Banyak hal yang menyebabkan rendahnya mutu pendidikan kita, diantaranya efek samping dari konflik yang berkepanjangan, minimnya perhatian orang tua terhadap masa depan pendidikan anaknya dengan alasan krisis ekonomi, ketidakseriusan pihak yang berwenang untuk meningkatkan mutu pendidikan, ketidakmampuan kita untuk memilah antara kepentingan politik dengan kepentingan dunia pendidikan itu sendiri dan lain sebagainya.
Dan sangat disedihkan sekali ketika kita membaca berita bahwa masih ada di sekolah kita baik di tingkat SMA maupun di tingkat SMP yang menggunakan jasa para siswa sebagai piket di rumah sekolahnya masing-masing, dengan alasan tidak tersedianya alokasi dana untuk menggaji satpam ataupun petugas khusus (Serambi Indonesia, 1 Desember 2008). Contoh kasus ini adalah secuil gambaran dari betapa hancurnya mutu pendidikan kita. Mengapa sich kita tega merampas hak anak-anak untuk mengenyam pendidikan mereka secara utuh dan sempurna?

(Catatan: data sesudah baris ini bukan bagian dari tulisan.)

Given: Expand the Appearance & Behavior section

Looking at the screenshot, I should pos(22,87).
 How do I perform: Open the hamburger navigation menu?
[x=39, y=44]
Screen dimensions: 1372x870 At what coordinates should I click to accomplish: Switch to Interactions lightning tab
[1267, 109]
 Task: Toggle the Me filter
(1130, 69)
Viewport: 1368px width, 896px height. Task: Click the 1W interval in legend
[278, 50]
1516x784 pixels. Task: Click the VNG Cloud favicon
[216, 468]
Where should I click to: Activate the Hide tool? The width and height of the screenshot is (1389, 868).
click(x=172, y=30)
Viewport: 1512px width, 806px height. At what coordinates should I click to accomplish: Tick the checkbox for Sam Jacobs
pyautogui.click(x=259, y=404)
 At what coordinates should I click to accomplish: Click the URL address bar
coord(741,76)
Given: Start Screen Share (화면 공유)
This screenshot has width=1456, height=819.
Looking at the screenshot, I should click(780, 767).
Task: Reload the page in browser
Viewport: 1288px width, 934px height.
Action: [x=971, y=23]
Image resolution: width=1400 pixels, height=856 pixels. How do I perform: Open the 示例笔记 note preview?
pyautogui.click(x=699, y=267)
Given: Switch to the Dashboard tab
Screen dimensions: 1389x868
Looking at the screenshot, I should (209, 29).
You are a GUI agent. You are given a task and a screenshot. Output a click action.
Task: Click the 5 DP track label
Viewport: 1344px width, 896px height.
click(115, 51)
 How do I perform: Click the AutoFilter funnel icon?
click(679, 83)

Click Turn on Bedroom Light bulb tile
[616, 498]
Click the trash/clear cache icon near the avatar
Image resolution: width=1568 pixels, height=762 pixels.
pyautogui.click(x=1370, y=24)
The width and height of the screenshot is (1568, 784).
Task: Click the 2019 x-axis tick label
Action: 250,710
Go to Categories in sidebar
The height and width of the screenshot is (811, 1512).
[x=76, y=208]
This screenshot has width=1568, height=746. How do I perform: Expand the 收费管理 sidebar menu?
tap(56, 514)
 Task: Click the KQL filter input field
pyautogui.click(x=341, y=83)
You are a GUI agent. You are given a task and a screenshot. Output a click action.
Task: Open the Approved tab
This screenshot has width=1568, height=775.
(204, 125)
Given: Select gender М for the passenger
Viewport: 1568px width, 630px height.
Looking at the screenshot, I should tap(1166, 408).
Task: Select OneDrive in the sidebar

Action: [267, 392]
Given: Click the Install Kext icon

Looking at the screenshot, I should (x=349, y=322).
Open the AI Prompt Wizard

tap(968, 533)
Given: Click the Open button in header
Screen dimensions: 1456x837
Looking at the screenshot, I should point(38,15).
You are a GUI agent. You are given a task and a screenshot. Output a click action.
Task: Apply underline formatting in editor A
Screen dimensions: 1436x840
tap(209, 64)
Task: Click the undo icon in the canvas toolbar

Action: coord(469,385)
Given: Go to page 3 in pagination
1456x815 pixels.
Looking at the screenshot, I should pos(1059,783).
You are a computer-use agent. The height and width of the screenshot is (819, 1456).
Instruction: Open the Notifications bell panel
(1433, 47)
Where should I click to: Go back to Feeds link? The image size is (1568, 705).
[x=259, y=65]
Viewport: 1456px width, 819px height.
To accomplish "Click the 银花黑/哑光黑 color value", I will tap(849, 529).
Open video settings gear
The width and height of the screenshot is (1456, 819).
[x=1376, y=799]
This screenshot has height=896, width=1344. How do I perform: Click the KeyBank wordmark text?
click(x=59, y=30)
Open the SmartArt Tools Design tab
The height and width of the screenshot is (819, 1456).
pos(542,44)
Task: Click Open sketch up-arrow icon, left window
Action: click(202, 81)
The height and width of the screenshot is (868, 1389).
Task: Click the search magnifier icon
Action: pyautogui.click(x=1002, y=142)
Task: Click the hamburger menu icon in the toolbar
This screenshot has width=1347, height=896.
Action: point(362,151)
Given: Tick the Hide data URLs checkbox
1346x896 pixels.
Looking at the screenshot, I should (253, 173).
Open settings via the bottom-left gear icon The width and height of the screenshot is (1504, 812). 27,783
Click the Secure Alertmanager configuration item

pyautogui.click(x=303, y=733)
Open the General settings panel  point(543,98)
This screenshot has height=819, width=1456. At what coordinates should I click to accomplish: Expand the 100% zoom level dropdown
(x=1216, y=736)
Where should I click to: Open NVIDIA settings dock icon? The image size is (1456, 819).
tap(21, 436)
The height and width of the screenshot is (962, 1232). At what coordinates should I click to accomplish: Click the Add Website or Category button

Semua orang tau bahwa pendidikan adalah kunci utama bagi sebuah bangsa untuk maju. Tanpa dimodali dengan pendidikan jangan pernah bermimpi anda bisa mengubah bangsa ini menjadi bangsa yang maju dan disegani di dunia internasional. Oleh karena itu pendidikan adalah fixe price (harga mati) bagi memajukan sesebuah bangsa.
Penutup
Alhamdulillah Pemerintah Daerah Aceh di bawah pimpinan Bapak Irwandi Yusuf dan Muhammad Nazar sangat memperhatikan aspek pendidikan dalam membangun Aceh di masa yang akan datang. Hal ini dapat kita lihat dari banyaknya anggaran yang diplotkan untuk bidang pendidikan serta banyak terdapat program beasiswa untuk menyekolah para guru demi lahirnya para guru yang memiliki sumber daya manusia untuk mencerdaskan anak bangsa. Dan juga bapak WAGUB sendiri, Muhammad Nazar, senantiasa berbicara masalah pentingnya pendidikan untuk membangun Aceh di berbagai waktu dan kesempatan. Semoga saja pendidikan di daerah Aceh yang tercinta ini akan dapat mengulang kembali sejarah kejayaan nenek moyang kita ratusan tahun yang lalu. Amin ya rabbal ‘alamin !!!
[1] Penulis adalah alumni International Islamic University Malaysia (IIUM) Kuala Lumpur, Malaysia. Saat ini berdomisili di Meunasah Tutong, Montasik, Aceh Besar.